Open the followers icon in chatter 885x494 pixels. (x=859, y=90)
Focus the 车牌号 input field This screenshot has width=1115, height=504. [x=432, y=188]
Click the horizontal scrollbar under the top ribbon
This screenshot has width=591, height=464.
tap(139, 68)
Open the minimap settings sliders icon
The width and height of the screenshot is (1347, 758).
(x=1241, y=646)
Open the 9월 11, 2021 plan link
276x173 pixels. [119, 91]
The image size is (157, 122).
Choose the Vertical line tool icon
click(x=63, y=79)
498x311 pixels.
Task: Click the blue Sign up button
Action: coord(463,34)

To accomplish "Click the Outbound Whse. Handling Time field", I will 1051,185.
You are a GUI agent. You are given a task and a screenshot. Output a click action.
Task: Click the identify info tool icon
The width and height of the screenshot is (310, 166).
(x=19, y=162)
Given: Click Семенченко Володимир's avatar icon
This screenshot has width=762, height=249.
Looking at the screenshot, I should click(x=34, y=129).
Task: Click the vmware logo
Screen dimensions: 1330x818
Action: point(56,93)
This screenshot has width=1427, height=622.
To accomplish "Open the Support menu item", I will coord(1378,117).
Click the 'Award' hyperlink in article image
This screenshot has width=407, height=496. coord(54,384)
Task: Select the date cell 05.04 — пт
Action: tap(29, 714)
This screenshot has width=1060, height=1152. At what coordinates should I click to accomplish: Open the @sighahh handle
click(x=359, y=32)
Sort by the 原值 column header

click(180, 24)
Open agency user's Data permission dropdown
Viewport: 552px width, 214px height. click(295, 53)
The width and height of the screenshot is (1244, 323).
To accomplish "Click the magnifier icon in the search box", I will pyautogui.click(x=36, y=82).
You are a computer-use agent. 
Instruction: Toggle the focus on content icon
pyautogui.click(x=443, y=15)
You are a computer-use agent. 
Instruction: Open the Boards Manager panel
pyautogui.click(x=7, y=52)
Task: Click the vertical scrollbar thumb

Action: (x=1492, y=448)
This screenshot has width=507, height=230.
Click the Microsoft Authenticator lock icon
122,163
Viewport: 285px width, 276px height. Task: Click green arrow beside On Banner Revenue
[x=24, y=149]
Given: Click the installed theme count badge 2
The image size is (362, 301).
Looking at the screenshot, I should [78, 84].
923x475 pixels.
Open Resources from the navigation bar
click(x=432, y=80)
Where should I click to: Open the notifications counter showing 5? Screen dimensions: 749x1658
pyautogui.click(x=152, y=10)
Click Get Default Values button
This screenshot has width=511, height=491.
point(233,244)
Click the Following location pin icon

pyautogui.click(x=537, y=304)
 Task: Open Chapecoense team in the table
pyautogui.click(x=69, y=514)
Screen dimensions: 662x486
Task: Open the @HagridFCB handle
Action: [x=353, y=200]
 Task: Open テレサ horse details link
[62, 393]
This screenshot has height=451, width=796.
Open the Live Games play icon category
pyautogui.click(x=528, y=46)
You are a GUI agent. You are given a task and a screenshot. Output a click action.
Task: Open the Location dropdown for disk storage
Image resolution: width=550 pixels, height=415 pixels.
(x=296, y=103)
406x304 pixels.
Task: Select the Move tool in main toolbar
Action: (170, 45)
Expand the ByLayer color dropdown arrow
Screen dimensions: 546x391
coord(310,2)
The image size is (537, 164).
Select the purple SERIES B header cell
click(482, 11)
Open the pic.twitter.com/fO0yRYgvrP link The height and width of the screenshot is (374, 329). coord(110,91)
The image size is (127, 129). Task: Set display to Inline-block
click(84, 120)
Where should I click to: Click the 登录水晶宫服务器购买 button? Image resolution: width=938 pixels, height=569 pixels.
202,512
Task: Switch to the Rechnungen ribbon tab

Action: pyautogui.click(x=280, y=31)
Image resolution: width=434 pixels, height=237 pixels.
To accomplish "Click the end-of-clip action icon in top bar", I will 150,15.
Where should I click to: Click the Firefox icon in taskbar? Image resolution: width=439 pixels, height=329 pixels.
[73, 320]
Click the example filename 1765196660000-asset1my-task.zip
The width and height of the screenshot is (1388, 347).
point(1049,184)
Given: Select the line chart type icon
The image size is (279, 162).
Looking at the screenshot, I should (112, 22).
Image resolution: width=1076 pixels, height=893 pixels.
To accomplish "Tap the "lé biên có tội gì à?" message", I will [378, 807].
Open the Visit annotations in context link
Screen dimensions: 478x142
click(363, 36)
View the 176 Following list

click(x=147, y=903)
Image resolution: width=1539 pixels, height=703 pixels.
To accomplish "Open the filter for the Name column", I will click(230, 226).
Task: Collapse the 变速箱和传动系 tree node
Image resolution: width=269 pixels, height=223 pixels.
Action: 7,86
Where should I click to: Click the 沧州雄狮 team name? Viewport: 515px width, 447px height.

# Work item:
In the listing above, locate the line containing "The width and height of the screenshot is (1244, 323)." and the line containing "Given: Click the". Transcribe those two lines and everything between them, exactly as written.

# Your response:
The width and height of the screenshot is (1244, 323).
To accomplish "Click the magnifier icon in the search box", I will pyautogui.click(x=36, y=82).
You are a computer-use agent. 
Instruction: Toggle the focus on content icon
pyautogui.click(x=443, y=15)
You are a computer-use agent. 
Instruction: Open the Boards Manager panel
pyautogui.click(x=7, y=52)
Task: Click the vertical scrollbar thumb

Action: (x=1492, y=448)
This screenshot has width=507, height=230.
Click the Microsoft Authenticator lock icon
122,163
Viewport: 285px width, 276px height. Task: Click green arrow beside On Banner Revenue
[x=24, y=149]
Given: Click the installed theme count badge 2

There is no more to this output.